Änderung der Fördergeldverteilung als Schlüssel für mehr Tierwohl
Doch auch der zweite Forderungspunkt, die Umstellung der Fördermittel hin zu einer tier- und umweltfreundlichen Landwirtschaft, die vor allem kleinbäuerliche Betriebe stärken soll, ist nach wie vor nicht erfüllt. Auch er wird aktuell im Hintergrund heftig verhandelt, immerhin ist das Teil der Reform der Gemeinsamen Agrarpolitik der Europäischen Union, wo Österreich schon bald einen Strategieplan vorlegen muss.
Am 6. Oktober findet der nächste Gesundheitsausschuss statt, auf seiner Tagesordnung steht auch die Behandlung des Tierschutzvolksbegehrens. Noch ist nicht klar, ob und in welcher Form die Parteien sich auf einen Antrag zur Umsetzung der Forderungen einigen können. Die FPÖ hat ihre Mitwirkungsbereitschaft signalisiert, auch die NEOS haben sich an einer Zusammenarbeit im Sinne der Bürger*innen interessiert gezeigt.
Kann sich der Bauernbund in der ÖVP gegen den Wirtschaftsbund durchsetzen?

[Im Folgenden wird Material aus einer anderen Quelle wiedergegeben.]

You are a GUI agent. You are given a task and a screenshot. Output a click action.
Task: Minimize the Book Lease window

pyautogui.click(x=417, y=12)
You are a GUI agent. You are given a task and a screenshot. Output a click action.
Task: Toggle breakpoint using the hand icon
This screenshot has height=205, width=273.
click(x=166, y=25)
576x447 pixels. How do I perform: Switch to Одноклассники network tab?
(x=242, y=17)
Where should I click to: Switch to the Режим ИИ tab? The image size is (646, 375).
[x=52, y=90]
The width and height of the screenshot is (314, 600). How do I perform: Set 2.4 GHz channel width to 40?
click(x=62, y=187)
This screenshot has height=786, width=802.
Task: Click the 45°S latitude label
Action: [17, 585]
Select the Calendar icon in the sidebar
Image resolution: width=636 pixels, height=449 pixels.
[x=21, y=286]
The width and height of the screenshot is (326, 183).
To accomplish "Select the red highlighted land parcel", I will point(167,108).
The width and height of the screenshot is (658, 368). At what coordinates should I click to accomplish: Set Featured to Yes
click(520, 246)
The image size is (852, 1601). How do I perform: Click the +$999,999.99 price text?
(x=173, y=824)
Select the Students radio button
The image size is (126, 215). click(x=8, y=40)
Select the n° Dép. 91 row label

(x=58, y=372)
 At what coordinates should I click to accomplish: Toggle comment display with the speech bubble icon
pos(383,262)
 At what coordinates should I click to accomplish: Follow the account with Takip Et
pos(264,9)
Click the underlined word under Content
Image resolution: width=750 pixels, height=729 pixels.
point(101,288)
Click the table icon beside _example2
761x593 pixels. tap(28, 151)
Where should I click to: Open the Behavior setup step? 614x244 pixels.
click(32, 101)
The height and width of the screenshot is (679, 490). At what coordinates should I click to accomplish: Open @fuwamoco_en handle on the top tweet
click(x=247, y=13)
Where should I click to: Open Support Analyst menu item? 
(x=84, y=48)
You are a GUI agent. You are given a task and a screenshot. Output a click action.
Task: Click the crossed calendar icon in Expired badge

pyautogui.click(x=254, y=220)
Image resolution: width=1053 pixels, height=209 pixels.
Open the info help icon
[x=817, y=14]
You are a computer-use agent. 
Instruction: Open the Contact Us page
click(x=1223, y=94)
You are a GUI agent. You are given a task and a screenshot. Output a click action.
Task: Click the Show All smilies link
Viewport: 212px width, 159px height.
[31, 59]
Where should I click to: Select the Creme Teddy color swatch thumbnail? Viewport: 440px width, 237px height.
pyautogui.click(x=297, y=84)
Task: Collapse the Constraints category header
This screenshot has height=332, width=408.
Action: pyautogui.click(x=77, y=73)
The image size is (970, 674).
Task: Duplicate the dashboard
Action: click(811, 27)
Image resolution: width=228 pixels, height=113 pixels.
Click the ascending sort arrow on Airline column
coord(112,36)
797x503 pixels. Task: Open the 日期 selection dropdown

Die Frage ist jetzt nur noch, ob der mächtige Wirtschaftsflügel in der ÖVP sich gegenüber den Interessen der Landwirte im Bauernbund durchsetzen kann oder nicht. Denn mehr Transparenz bei Lebensmitteln, mehr faire Fördergeldverteilung und vor allem auch Investitionssicherheit in der Landwirtschaft, das alles dient nicht nur den Tieren und den Konsument*innen, sondern primär den Bäuer*innen in unserem Land.
Noch wird verhandelt, die nächsten zwei Wochen werden darüber entscheiden, ob es zu einem großen Wurf kommt, oder ob es weiter bei Stückwerk bleibt. Offene Punkte sind neben oben genannten strukturellen Reformen vor allem AMA-Reform, Vollspaltenböden, Kükentöten und Kälbertransporte. Die Chance und die Hoffnung leben, dass es hier durch das Tierschutzvolksbegehren noch zu echten Fortschritten kommen könnte.